==== Source material ====

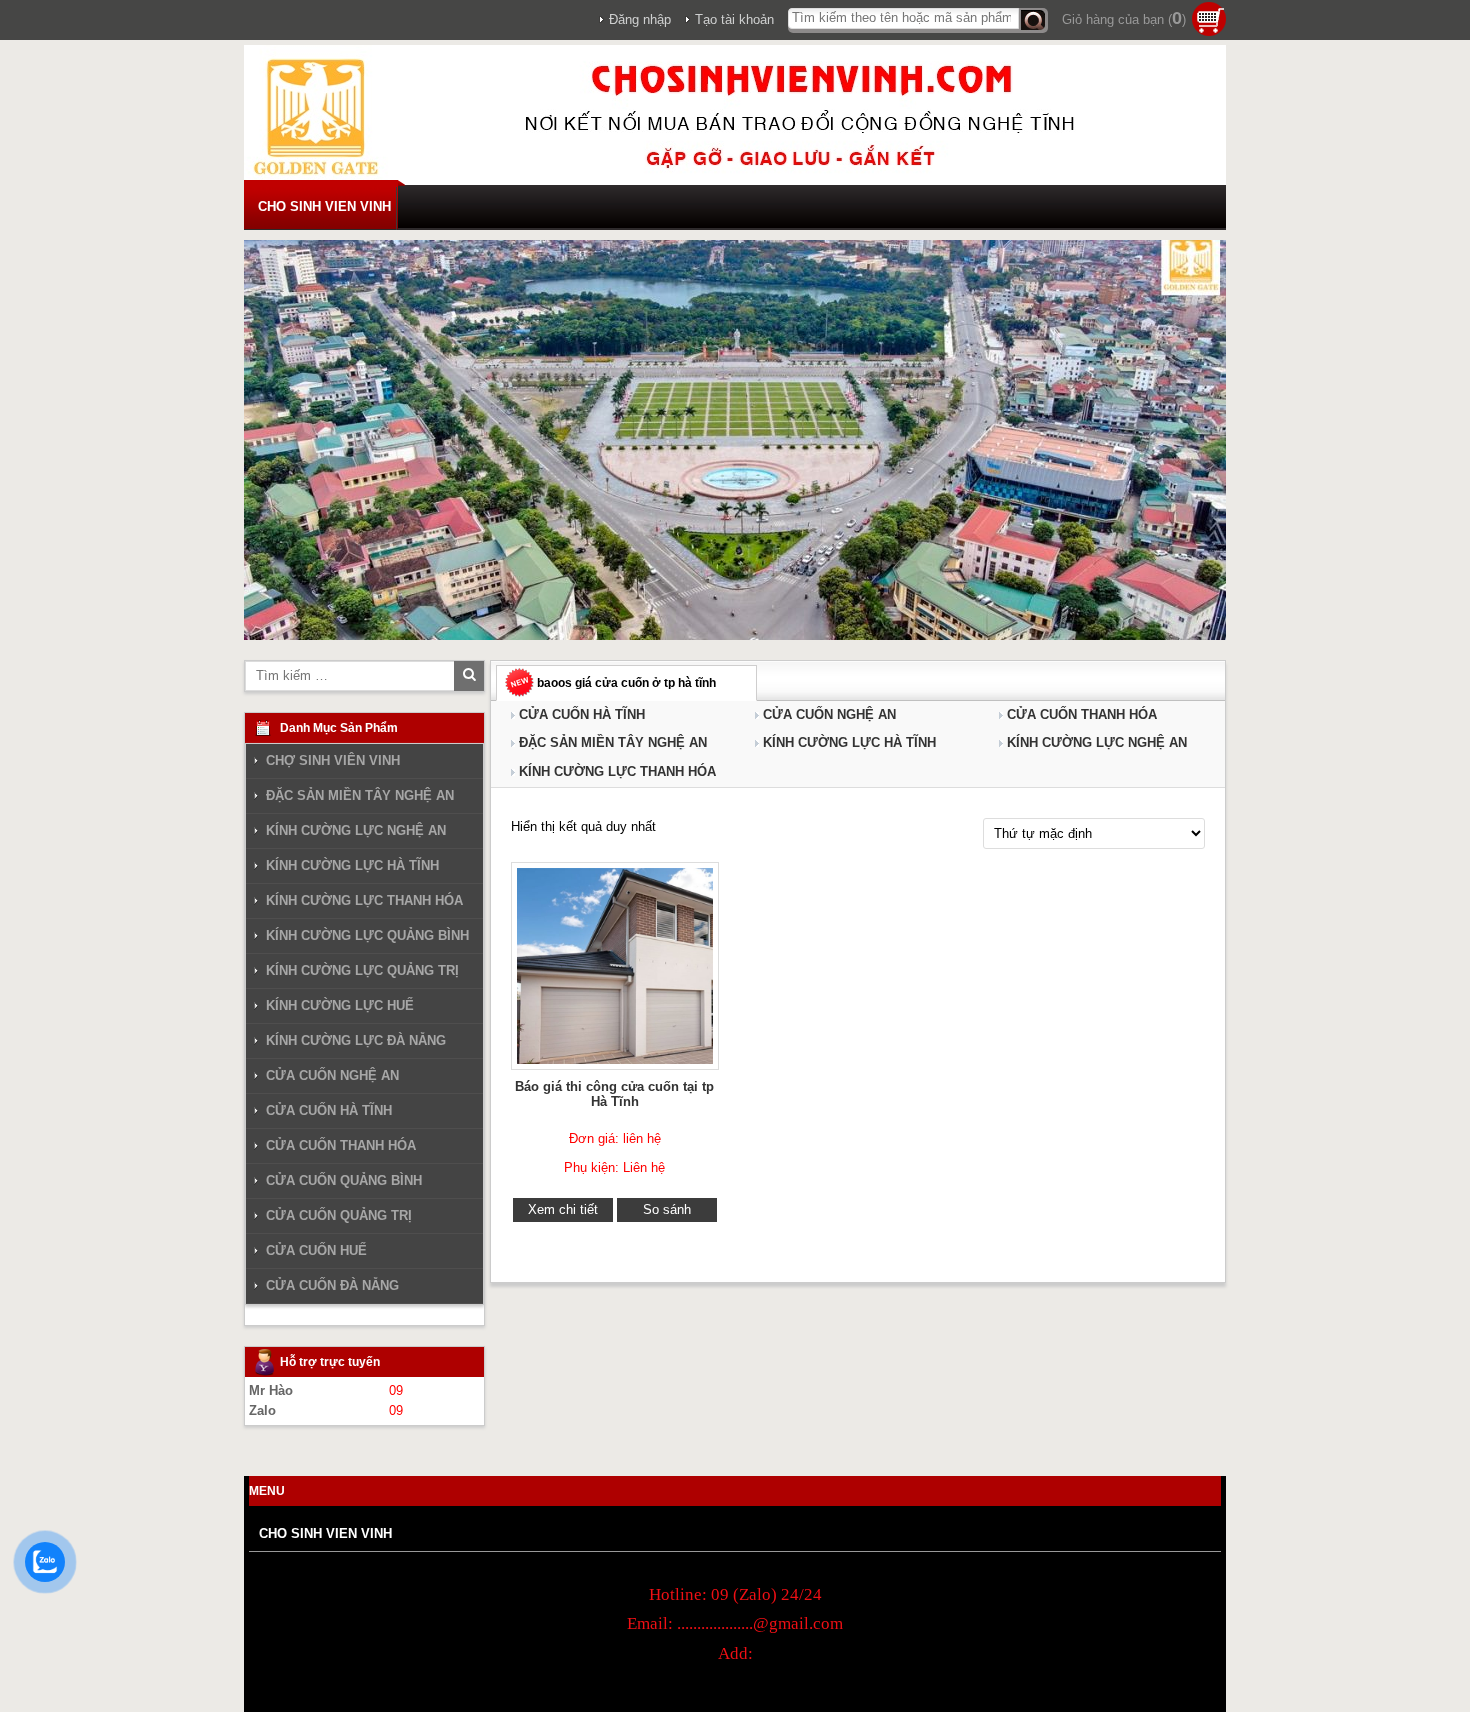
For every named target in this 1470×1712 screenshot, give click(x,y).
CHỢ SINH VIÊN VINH (333, 761)
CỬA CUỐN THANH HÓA (1082, 714)
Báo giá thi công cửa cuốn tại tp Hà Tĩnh (614, 1094)
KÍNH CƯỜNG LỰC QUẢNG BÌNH (367, 935)
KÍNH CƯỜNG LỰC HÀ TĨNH (849, 742)
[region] (735, 440)
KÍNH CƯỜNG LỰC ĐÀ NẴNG (356, 1040)
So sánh (667, 1209)
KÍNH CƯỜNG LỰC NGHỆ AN (1097, 742)
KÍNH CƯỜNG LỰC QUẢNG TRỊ (362, 970)
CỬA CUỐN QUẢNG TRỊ (339, 1215)
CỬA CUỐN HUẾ (316, 1250)
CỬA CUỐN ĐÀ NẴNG (332, 1285)
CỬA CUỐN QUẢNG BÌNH (344, 1180)
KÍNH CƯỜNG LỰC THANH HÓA (617, 771)
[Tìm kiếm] (1033, 20)
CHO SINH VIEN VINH (324, 206)
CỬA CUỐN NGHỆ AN (829, 714)
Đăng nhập (640, 19)
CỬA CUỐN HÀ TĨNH (582, 714)
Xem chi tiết (563, 1209)
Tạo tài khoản (734, 19)
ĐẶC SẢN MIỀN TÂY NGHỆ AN (613, 742)
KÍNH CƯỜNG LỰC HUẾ (340, 1005)
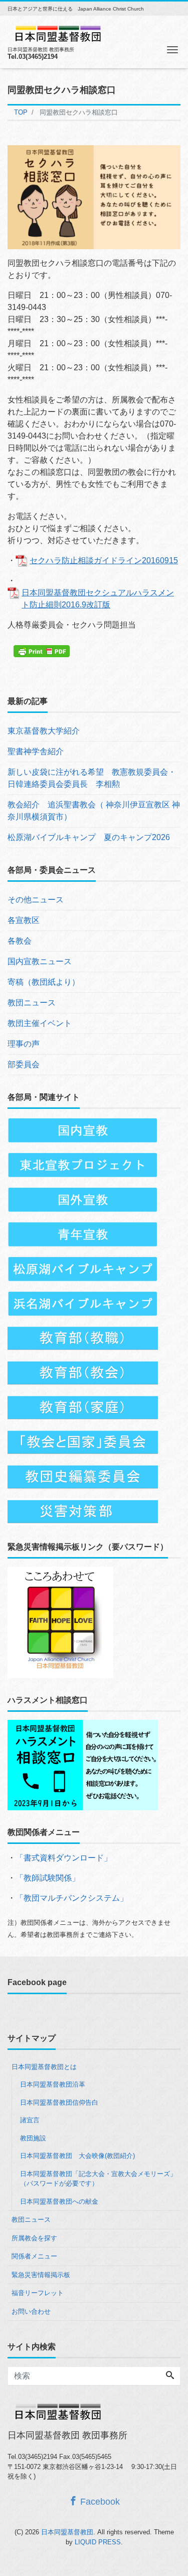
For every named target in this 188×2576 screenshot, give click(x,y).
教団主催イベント (40, 1023)
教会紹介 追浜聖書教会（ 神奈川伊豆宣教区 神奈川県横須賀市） (94, 810)
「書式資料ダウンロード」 (64, 1857)
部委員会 (24, 1064)
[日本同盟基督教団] (58, 32)
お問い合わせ (31, 2311)
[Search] (170, 2376)
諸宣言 (30, 2120)
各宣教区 (24, 920)
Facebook (99, 2502)
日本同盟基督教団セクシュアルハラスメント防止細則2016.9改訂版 (98, 598)
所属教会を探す (34, 2238)
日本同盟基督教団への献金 (59, 2201)
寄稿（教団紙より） (44, 982)
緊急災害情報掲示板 (41, 2275)
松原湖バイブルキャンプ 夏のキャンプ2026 (89, 837)
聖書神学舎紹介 (36, 751)
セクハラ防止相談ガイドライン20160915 (104, 560)
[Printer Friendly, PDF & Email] (43, 651)
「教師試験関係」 (48, 1878)
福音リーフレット (38, 2293)
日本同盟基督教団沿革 (52, 2084)
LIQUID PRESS (98, 2542)
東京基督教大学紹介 (44, 731)
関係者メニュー (34, 2256)
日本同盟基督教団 (67, 2532)
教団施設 (33, 2138)
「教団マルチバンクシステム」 (72, 1898)
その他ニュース (36, 899)
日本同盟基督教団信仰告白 (59, 2102)
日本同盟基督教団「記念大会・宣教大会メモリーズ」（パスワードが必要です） (98, 2179)
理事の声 (24, 1044)
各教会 (20, 941)
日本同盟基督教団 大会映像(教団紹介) (77, 2155)
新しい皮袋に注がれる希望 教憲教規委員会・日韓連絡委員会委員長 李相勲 (92, 778)
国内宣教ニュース (40, 961)
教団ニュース (32, 1002)
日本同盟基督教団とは (44, 2067)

====

Leave the pictures out, and restate exactly the lines from the start of the records through the one that contains "日本同盟基督教団 大会映像(教団紹介) (77, 2155)".

> _Result below_:
For every named target in this 1470×1712 screenshot, give click(x,y).
CHỢ SINH VIÊN VINH (333, 761)
CỬA CUỐN THANH HÓA (1082, 714)
Báo giá thi công cửa cuốn tại tp Hà Tĩnh (614, 1094)
KÍNH CƯỜNG LỰC QUẢNG BÌNH (367, 935)
KÍNH CƯỜNG LỰC HÀ TĨNH (849, 742)
[region] (735, 440)
KÍNH CƯỜNG LỰC ĐÀ NẴNG (356, 1040)
So sánh (667, 1209)
KÍNH CƯỜNG LỰC NGHỆ AN (1097, 742)
KÍNH CƯỜNG LỰC QUẢNG TRỊ (362, 970)
CỬA CUỐN QUẢNG TRỊ (339, 1215)
CỬA CUỐN HUẾ (316, 1250)
CỬA CUỐN ĐÀ NẴNG (332, 1285)
CỬA CUỐN QUẢNG BÌNH (344, 1180)
KÍNH CƯỜNG LỰC THANH HÓA (617, 771)
[Tìm kiếm] (1033, 20)
CHO SINH VIEN VINH (324, 206)
CỬA CUỐN NGHỆ AN (829, 714)
Đăng nhập (640, 19)
CỬA CUỐN HÀ TĨNH (582, 714)
Xem chi tiết (563, 1209)
Tạo tài khoản (734, 19)
ĐẶC SẢN MIỀN TÂY NGHỆ AN (613, 742)
KÍNH CƯỜNG LỰC HUẾ (340, 1005)
For every named target in this 188×2576 screenshot, give click(x,y).
教団主催イベント (40, 1023)
教会紹介 追浜聖書教会（ 神奈川伊豆宣教区 神奈川県横須賀市） (94, 810)
「書式資料ダウンロード」 (64, 1857)
部委員会 (24, 1064)
[日本同盟基督教団] (58, 32)
お問い合わせ (31, 2311)
[Search] (170, 2376)
諸宣言 (30, 2120)
各宣教区 (24, 920)
Facebook (99, 2502)
日本同盟基督教団セクシュアルハラスメント防止細則2016.9改訂版 (98, 598)
所属教会を探す (34, 2238)
日本同盟基督教団への献金 (59, 2201)
寄稿（教団紙より） (44, 982)
緊急災害情報掲示板 (41, 2275)
松原湖バイブルキャンプ 夏のキャンプ2026 (89, 837)
聖書神学舎紹介 (36, 751)
セクハラ防止相談ガイドライン20160915 (104, 560)
[Printer Friendly, PDF & Email] (43, 651)
「教師試験関係」 (48, 1878)
福音リーフレット (38, 2293)
日本同盟基督教団沿革 (52, 2084)
LIQUID PRESS (98, 2542)
東京基督教大学紹介 (44, 731)
関係者メニュー (34, 2256)
日本同盟基督教団 (67, 2532)
教団施設 (33, 2138)
「教団マルチバンクシステム」 (72, 1898)
その他ニュース (36, 899)
日本同盟基督教団信仰告白 (59, 2102)
日本同盟基督教団「記念大会・宣教大会メモリーズ」（パスワードが必要です） (98, 2179)
理事の声 (24, 1044)
各教会 (20, 941)
日本同盟基督教団 大会映像(教団紹介) (77, 2155)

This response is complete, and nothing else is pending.